1. Field of the Invention
The present invention relates to a digital filter, and particularly to a variable-gain digital filter, which is a crucial technology used for such purposes as restricting bandwidth in the field of digital communication widely employed in mobile communication.
2. Description of the Related Art
In a system in which a number of types of gain are present in the same time slot such as in an IS-95 (Interim Standard 95, a digital portable telephone system mode standard in the U.S.) system, gain regulation (switching) is conventionally carried out in a section preceding the bandwidth restricting (digital) filter. If this restricting is carried out in a succeeding section, discontinuity points occur in the output and the bandwidth restricting characteristic of the filter will no longer be satisfied.
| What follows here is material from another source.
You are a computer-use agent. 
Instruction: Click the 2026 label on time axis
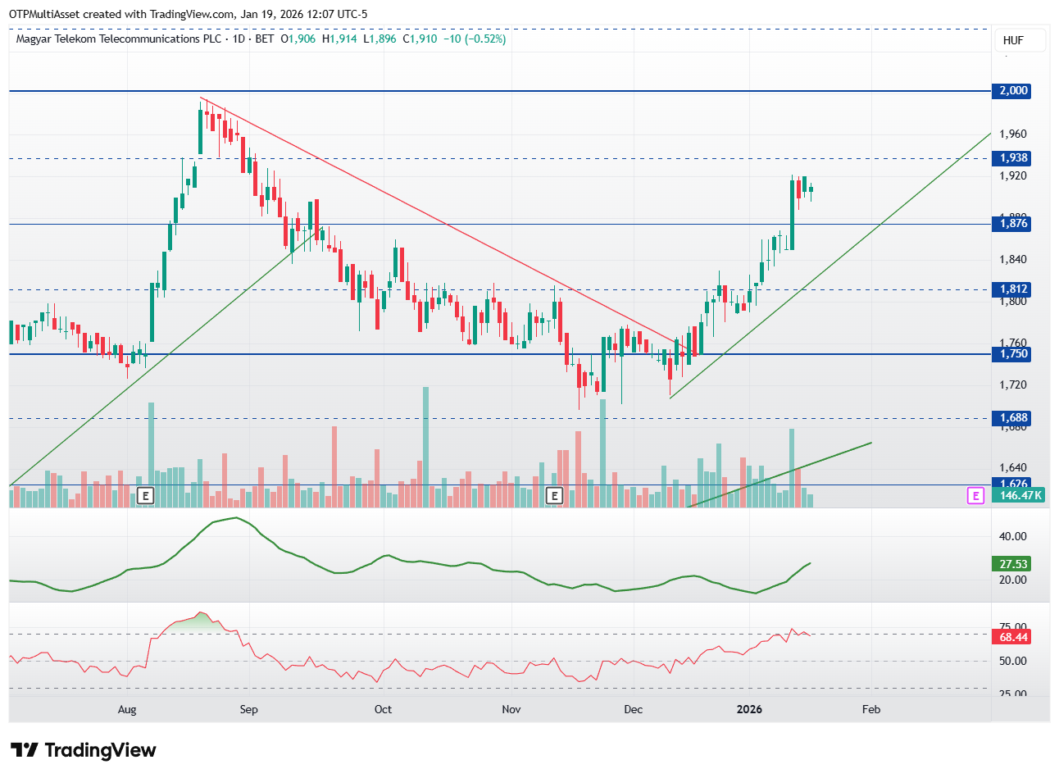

Thus, as shown in FIG. 1, gain selector 51 and multiplier 52 are arranged to precede digital filter 53, and gain that is selected in gain selector 51 for data that have undergone baseband processing is multiplied and the result then applied to digital filter 53. If X bits is the data that have undergone baseband processing and Y bits is the number of bits of gain in this case, the input to digital filter 53 is X+Y bits if computation is carried out without any loss of accuracy, and the construction of digital filter 53 is a circuit such as shown in FIG. 2.
Digital filter 53 shown in FIG. 2 is provided with a selector that switches input data and a coefficient sequence n times (where n is the filter order) in one time slot. Digital filter 53 is a circuit that realizes FIR (Finite Impulse Response) filtering by time division processing. The operation is equivalent to the circuit shown in FIG. 4 that lacks multiplier 16 and selector 15. As shown in the timing chart of FIG. 3, input data IN(N)-IN(N-1) undergo time division multiplexing in selector SEL13, and after being multiplied with time division multiplexed coefficients k1–kn by selector SEL14, the result is integrated. Although the time division process enables the elimination of the multiplier and adder, a number (X+Y)×n bits of flip-flops are required because the number of input bits is X+Y, and this large number of components raises the problem of circuit scale.
In an IS-95 system that employs CDMA (Code Division Multiple Access), symbols having different gain must be transmitted within one frame. If gain is regulated in a section following the bandwidth restricting filter in such a case, discontinuity points will occur in the output and the filter will fail to satisfy the filter bandwidth restriction characteristic as described hereinabove. Gain must therefore be regulated in a section preceding the filter.
As described hereinabove using the prior art example of FIG. 1, selector 51 and multiplier 52 for regulating gain are provided in a section before the filter in the prior art, and if X is the number of bits of data input and Y is the number of bits of gain, the number of bits of input of digital filter 53 will be X+Y bits. Accordingly, a number (X+Y)×n bits of FF (flip-flops) are required in digital filter 53 in the case of the prior-art example.